In the last three years, councils across Wales paid out millions to over 750 members of staff who were suspended from duty, leading to calls by the Welsh Conservatives for an independent investigation.
The data was obtained via Freedom of Information (FoI) requests by the Welsh Conservatives, showing that 16 of Wales’ 22 local authorities paid out £7,133,723 to 764 workers who, between them, were suspended for a total of 24,246 weeks.
This means, between 2015/16 and 2017/18, on average, each council employee was suspended for 32 weeks, in receipt of £9,337 for not working.
Cardiff Council made the biggest total pay-out – £1,408,193 – followed by Powys Council, who paid suspended staff £850,621 in this three-year period. The third highest amount spent was by Caerphilly, who paid out £584,773.

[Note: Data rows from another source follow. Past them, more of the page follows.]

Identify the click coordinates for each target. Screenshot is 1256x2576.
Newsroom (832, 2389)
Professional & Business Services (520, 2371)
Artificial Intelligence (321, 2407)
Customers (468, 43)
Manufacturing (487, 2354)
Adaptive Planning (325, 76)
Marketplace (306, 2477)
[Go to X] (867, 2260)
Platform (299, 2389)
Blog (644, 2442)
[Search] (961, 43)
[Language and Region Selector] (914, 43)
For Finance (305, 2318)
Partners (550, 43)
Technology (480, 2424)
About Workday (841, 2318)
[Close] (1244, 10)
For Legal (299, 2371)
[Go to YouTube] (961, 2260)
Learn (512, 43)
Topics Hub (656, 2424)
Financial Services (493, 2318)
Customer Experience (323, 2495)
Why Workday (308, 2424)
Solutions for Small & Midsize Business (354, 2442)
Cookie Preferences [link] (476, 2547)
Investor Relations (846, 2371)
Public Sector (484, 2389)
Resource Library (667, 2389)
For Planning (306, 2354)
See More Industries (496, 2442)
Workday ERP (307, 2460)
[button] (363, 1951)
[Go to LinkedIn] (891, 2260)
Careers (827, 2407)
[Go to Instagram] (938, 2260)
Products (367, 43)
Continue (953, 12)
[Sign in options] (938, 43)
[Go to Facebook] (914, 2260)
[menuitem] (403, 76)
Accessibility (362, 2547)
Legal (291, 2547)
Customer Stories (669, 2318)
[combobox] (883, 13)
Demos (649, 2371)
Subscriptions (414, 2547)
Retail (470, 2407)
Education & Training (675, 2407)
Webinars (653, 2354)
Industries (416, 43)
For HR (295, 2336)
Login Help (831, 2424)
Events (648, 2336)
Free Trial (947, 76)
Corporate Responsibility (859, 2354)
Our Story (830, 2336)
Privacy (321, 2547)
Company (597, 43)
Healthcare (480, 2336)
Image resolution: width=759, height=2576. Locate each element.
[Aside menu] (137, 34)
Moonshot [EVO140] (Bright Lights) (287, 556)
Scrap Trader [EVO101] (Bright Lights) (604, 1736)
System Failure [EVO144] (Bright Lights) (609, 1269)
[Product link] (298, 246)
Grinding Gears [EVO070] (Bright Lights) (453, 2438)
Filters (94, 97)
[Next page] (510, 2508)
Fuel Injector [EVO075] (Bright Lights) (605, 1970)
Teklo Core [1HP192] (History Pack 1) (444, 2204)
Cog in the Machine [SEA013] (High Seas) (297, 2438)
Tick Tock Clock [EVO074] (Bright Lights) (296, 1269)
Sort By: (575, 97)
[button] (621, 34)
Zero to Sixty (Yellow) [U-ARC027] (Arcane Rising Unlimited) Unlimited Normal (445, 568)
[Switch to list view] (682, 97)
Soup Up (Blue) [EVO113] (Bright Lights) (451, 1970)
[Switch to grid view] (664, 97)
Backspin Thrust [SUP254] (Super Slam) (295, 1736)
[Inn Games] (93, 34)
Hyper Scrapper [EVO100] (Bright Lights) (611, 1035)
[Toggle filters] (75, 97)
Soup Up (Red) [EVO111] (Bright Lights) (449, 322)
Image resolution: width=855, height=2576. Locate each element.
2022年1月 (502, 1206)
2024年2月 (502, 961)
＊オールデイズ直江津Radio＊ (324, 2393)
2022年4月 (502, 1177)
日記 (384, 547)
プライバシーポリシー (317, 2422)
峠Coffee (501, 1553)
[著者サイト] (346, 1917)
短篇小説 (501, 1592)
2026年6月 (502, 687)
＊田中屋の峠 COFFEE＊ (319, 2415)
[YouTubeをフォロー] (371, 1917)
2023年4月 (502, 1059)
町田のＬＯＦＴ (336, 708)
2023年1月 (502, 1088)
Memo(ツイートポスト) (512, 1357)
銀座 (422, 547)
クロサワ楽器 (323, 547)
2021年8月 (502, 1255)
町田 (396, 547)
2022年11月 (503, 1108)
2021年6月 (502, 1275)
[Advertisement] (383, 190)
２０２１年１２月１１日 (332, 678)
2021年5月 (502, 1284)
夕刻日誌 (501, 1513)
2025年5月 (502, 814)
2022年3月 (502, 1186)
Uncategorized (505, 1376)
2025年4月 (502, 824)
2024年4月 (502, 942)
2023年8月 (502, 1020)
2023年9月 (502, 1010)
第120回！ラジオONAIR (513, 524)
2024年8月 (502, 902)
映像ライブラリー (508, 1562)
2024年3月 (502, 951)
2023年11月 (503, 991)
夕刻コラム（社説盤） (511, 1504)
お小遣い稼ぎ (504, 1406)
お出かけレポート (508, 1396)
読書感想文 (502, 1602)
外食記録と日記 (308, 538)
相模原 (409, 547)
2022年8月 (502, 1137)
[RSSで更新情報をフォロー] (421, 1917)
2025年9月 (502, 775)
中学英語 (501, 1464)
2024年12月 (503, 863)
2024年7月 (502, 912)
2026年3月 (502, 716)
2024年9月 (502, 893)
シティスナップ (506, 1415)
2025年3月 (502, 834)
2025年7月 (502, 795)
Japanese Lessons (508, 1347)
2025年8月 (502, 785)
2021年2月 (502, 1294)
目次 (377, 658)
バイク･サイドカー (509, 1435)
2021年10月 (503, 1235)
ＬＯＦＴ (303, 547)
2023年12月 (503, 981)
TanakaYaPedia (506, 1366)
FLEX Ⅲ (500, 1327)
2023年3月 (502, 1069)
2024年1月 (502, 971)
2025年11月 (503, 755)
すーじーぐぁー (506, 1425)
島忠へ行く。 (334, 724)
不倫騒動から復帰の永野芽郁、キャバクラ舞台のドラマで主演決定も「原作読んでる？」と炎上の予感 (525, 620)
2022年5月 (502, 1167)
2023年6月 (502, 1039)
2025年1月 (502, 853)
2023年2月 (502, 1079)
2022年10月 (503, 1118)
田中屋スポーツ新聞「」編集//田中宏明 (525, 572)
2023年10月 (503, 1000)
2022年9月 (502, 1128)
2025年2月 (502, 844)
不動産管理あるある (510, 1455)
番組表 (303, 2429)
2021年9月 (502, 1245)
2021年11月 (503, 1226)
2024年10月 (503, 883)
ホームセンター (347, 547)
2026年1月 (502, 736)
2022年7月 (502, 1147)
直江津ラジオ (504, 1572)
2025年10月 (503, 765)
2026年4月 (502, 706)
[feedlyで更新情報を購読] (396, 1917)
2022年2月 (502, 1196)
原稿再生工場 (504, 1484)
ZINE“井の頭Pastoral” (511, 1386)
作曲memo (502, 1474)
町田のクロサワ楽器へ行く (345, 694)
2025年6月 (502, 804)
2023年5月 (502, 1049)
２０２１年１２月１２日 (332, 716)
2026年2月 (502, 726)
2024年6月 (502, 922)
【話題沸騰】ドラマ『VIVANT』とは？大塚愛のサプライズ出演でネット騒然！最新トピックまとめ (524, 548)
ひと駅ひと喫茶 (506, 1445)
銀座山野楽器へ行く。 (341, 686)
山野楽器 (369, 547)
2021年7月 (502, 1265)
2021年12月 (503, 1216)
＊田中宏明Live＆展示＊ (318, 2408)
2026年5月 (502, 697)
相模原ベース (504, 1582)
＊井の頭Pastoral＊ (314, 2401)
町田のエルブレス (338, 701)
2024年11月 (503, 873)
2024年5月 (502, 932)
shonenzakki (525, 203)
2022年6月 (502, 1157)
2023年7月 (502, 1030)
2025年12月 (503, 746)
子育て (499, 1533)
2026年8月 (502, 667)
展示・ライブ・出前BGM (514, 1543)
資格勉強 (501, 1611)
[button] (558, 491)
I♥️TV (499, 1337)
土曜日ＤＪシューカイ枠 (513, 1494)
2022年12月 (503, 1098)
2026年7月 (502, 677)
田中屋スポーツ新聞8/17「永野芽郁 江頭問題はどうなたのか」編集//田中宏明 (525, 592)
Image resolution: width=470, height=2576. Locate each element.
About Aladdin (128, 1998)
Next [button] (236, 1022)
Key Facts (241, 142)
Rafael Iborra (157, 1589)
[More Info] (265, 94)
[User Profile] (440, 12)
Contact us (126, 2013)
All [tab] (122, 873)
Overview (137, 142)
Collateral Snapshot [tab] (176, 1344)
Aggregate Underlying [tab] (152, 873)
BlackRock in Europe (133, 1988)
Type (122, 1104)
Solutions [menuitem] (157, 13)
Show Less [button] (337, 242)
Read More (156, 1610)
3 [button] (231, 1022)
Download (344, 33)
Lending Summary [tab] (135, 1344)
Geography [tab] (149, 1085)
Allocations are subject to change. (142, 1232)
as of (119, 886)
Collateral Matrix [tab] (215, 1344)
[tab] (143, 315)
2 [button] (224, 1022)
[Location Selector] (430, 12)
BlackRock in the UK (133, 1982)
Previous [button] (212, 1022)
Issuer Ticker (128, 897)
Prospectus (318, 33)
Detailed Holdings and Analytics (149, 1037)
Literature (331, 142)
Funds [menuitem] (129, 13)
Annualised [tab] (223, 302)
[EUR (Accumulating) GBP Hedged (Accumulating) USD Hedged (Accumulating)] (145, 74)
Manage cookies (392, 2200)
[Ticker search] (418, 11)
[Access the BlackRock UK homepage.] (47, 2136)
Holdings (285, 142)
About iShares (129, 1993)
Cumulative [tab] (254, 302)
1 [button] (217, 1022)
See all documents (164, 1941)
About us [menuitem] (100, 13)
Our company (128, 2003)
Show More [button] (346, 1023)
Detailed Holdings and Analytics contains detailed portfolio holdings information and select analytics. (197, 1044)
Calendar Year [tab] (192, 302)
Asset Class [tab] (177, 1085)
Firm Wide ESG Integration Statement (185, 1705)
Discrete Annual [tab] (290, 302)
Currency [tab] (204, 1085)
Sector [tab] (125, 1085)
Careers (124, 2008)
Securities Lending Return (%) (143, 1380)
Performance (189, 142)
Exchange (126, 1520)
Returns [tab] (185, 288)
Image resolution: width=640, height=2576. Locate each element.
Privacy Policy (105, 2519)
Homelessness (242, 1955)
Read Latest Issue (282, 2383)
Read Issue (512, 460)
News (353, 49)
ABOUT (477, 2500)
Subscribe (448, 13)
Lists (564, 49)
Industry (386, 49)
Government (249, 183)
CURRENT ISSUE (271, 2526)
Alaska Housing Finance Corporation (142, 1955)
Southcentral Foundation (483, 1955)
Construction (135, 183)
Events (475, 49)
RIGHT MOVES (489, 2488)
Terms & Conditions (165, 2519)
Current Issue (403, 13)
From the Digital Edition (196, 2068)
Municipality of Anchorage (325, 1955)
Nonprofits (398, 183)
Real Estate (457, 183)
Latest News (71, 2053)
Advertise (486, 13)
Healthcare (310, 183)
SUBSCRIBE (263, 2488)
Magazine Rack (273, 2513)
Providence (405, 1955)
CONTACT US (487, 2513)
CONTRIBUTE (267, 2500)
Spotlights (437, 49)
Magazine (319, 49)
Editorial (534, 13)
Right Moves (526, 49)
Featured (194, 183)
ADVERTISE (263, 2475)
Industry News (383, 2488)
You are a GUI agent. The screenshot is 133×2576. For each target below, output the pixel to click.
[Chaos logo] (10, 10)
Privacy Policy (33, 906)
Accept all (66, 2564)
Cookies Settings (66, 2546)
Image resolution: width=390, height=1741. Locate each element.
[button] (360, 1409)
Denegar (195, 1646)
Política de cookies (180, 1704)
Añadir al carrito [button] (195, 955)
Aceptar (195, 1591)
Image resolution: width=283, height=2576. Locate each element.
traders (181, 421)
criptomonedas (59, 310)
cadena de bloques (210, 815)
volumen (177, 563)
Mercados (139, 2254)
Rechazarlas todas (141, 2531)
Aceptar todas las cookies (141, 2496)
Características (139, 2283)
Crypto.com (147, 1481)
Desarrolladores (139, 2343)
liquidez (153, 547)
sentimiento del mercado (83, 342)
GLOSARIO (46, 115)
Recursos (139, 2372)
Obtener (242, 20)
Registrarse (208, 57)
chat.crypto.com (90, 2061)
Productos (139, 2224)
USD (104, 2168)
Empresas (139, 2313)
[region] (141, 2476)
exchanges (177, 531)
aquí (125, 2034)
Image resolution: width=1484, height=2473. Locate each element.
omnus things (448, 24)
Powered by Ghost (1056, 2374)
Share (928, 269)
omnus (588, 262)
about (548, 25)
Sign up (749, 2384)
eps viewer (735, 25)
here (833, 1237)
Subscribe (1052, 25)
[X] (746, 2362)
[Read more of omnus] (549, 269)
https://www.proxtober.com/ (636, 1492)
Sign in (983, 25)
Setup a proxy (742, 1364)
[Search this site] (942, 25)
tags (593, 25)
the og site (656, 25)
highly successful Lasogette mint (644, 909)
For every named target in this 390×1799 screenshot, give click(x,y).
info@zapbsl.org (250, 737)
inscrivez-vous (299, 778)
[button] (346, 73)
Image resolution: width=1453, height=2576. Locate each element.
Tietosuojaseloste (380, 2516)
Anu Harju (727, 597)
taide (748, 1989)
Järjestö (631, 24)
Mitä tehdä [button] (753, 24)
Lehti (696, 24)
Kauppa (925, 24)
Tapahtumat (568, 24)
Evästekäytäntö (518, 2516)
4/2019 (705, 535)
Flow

Cardiff also suspended the most staff members in this period too, 88, closely followed by Rhondda Cynon Taf, 85. Powys and Swansea both suspended 67, each.
“The concern here isn’t about paying those who are suspended from work: due process must take place, but the sheer number of staff being suspended is problematic,” Welsh Conservative and Shadow Local Government Minister Mark Isherwood AM, said.
“That over 750 council staff have been suspended shows the investigation system is broken, a huge number of public servants are not working in the public interest, or both.
“Therefore, I’m calling on the Welsh Government to conduct an independent inquiry into how over £7m of desperately needed funds can be wasted so inefficiently.
“Every council in Wales is feeling the pinch as their budgets are squeezed by the Welsh Labour-led Government, so it’s essential that these processes deliver value-for-money.”
The research conducted by the Welsh Conservatives also revealed another problem with the way local government operates in Wales, as half (11) of councils failed in their statutory duty to provide the information within 20 working days.
Despite acknowledging the request on the day it was sent, Powys took 53 working days to respond, while Flintshire took 58 working days – both nearly two whole months late.
Welsh Conservative research last year also revealed that 17% of FoI requests sent to local authorities, health boards, and the Welsh Government, missed the 20 working day-target.
“It is vital that the public and scrutinising institutions can have access to information from organisations that govern our lives, so this really is worrying,” Mark Isherwood said.
“If local government is unable to deliver timely access – as it is meant to under the law – then the Welsh Government must step in to ensure councils deliver on their lawful duties.
“Then again, their real terms cut to every council in Wales can have the impact to reduce staff in every part of a council, the information department not exempt.”